*** TEXTO PARA ANALIZAR

Dani Rovira dejó
de ser mi amigo la misma semana en que le pretendía regalar un futbolín.
Llevaba varios meses
buscando el modelo ideal, escudriñando la red, hablando con gente, viendo
opciones. Los más atractivos distaban mucho del precio que me podía permitir,
los más económicos parecían de juguete. Por fin había dado con un modelo
auténtico, de bar, con un monedero en pesetas, precioso, robusto, idóneo,
definitivo. Estaba arrumbado en un garaje de Toledo, junto con algunos restos
de un bar que naufragó por esa cosa de la crisis. El dueño notó enseguida mi
encendido interés y me mangoneó bastante insinuando que había "otras
personas interesadas". Tuve que llorarle un poco para que me hiciera una
rebaja. La fecha pactada iba a ser el miércoles de la siguiente semana. El
lunes haría el ingreso en la cuenta del tío, en el Banco Popular: la cosa
iba a quedar en cuatrocientos veinte euros, portes incluidos. "Pero no lo
subimos al piso, lo dejamos en el portal", dijo después de cerrar el
trato. "Como quiera", resolví.

******
*** MATERIAL DE ESTUDIO

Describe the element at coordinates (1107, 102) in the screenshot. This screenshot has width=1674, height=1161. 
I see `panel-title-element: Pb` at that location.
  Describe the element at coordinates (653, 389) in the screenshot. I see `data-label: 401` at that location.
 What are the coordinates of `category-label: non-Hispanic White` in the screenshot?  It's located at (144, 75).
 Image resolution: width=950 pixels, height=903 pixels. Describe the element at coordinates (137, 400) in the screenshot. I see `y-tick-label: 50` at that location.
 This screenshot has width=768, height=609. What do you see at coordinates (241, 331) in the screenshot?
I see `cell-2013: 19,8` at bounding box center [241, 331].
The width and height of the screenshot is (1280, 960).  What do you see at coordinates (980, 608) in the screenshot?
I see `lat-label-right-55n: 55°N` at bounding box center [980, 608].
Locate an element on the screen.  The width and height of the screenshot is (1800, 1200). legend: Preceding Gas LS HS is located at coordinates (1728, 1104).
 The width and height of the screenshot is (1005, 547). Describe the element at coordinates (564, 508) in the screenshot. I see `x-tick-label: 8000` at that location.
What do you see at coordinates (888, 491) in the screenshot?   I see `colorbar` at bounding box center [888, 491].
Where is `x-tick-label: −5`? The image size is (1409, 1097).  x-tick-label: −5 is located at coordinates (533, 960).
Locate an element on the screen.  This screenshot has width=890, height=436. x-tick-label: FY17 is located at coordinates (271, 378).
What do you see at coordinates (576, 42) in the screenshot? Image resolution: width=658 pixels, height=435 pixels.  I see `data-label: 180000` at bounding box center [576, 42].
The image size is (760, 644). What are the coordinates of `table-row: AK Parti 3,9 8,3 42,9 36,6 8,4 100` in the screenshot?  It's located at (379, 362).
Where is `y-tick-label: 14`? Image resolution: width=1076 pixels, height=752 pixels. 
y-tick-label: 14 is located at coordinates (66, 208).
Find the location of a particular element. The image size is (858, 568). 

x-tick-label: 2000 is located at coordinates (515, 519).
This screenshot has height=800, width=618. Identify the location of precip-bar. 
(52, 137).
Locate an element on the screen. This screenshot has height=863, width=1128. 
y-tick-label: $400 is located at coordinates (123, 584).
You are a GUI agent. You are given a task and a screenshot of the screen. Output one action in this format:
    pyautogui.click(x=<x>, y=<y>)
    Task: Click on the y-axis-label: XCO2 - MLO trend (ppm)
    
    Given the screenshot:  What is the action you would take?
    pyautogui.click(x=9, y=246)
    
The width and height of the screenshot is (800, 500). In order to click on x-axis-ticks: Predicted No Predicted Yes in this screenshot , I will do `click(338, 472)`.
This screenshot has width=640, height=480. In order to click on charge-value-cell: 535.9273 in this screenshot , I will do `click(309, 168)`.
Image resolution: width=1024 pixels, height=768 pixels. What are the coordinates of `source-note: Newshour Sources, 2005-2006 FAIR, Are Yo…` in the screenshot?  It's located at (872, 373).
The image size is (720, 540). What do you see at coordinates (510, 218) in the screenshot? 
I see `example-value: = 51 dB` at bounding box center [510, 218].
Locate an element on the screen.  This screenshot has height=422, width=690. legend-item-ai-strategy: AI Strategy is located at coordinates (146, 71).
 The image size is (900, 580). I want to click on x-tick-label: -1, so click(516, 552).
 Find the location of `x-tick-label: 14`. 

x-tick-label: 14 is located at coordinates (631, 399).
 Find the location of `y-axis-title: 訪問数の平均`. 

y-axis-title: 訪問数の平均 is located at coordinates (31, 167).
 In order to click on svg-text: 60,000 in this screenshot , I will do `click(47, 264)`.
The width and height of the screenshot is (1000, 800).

******

## TU TAREA
Prolonga el relato sobre la compra del futbolín a partir de su última frase.

## RESPUESTA
Pero al final nada
de esto sucedió: dos días antes de la fecha en la que tenía que hacer el pago,
mi amigo Dani Rovira me dejaba claro que ya no lo era. Me llevé un gran
disgusto, pero me ahorré cuatrocientos veinte euros, portes incluidos. Os
cuento:
Coslada, 3 de enero
de 2009, las siete de la tarde. El programador de la zona, Miki Mundonoche, nos
había juntado a varios para hacer una actuación benéfica en un centro cultural
llamado "El rompeolas": había que sacar dinero para no sé qué.
Salvo Gustavo
Biosca, que todavía sacaba rédito a su efímero personaje de "el cómico
suicida", todos los del cartel éramos caras desconocidas. Éramos: tiempo
después, tanto Hovik como Sara Escudero lograron despuntar, mientras que el
otro cómico y yo seguimos manchándonos con el barro de las trincheras. Gustavo
no pudo venir, y fue por eso, creo, por lo que llamaron a Dani Rovira.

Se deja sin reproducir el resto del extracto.